*WHAT IS NEEDED*
Check every line below for the word "using" and copy the ones that have it.

Stored entries
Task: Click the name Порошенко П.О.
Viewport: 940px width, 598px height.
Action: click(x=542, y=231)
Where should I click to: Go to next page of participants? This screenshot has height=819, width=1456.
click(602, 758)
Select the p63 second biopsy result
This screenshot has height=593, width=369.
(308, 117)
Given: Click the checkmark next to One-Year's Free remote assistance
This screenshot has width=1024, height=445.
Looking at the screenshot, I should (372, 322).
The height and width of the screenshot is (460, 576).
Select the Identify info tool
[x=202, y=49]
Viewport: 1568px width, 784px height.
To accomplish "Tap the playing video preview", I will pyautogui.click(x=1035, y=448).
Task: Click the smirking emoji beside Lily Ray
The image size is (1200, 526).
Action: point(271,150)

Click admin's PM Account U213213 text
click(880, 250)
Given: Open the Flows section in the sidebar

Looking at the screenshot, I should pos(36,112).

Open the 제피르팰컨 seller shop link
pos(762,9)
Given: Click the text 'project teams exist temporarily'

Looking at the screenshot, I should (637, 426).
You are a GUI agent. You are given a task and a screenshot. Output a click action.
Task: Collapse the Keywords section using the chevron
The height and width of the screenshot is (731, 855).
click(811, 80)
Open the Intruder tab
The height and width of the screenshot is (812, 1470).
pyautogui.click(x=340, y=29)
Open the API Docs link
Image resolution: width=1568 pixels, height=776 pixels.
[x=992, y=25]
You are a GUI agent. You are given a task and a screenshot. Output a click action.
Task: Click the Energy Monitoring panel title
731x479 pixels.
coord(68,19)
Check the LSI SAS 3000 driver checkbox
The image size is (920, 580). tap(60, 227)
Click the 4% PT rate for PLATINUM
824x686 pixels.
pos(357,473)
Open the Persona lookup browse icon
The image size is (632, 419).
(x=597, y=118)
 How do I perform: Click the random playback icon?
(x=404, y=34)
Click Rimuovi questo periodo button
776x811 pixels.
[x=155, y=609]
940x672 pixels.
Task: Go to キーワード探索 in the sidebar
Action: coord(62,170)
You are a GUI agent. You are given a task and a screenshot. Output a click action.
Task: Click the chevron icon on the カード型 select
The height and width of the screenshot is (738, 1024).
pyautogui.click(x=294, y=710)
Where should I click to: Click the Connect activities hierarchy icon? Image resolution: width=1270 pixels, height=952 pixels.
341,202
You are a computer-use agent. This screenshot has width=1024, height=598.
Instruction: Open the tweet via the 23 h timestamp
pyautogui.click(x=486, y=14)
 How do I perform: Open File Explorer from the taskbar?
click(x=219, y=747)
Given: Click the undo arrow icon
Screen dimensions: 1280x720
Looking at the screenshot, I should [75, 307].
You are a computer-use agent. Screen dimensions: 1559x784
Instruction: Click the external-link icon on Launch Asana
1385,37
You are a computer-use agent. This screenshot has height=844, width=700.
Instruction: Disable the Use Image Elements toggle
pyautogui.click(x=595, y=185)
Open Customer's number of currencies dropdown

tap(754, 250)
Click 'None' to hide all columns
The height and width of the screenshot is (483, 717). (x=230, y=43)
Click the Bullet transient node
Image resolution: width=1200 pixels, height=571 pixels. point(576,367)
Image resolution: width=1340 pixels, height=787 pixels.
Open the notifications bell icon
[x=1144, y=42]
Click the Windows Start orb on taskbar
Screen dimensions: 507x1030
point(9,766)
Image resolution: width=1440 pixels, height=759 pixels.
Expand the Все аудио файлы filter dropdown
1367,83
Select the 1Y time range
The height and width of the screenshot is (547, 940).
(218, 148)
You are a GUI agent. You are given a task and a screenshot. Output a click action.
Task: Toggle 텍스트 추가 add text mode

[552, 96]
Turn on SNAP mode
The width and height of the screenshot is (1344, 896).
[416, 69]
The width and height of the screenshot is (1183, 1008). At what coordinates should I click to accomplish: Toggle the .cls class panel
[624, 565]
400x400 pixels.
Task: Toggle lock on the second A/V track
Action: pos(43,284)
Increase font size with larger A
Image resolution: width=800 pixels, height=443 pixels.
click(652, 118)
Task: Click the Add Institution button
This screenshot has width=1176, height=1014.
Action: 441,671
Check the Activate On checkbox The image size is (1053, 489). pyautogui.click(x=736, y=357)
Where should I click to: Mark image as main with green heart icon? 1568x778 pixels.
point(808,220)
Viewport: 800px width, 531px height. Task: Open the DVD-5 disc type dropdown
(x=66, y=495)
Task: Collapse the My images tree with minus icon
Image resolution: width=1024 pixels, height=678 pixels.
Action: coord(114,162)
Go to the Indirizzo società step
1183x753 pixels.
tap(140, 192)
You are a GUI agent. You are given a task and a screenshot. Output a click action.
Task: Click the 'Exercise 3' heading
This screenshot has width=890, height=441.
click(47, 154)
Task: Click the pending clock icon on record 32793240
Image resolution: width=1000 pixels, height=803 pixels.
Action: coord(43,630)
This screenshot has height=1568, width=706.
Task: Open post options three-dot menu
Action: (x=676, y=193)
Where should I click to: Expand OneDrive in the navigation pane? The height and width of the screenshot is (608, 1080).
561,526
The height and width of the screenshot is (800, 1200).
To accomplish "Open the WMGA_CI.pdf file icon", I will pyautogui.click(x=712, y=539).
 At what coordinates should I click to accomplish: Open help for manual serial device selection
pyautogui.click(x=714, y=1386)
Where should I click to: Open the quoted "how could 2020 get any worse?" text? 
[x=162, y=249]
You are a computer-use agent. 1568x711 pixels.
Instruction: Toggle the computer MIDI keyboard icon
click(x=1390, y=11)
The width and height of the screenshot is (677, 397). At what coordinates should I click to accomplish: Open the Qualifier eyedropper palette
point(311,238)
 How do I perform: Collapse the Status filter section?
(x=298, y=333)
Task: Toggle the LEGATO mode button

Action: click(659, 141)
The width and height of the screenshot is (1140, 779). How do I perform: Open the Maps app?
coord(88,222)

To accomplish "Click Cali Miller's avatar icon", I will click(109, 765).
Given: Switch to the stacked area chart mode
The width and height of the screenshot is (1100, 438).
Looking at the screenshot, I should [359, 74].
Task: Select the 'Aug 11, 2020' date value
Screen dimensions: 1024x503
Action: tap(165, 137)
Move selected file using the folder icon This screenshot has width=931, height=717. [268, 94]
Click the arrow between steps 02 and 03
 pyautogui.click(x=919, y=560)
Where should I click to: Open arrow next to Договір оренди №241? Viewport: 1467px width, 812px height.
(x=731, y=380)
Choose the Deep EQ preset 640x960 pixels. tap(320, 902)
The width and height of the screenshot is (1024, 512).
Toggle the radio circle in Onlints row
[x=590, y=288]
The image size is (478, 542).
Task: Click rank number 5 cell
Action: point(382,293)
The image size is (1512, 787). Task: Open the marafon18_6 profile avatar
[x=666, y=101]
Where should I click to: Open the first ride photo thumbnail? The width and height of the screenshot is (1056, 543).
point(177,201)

*ANSWER TO THIS EXERCISE*
Task: Collapse the Keywords section using the chevron
Move selected file using the folder icon This screenshot has width=931, height=717. [268, 94]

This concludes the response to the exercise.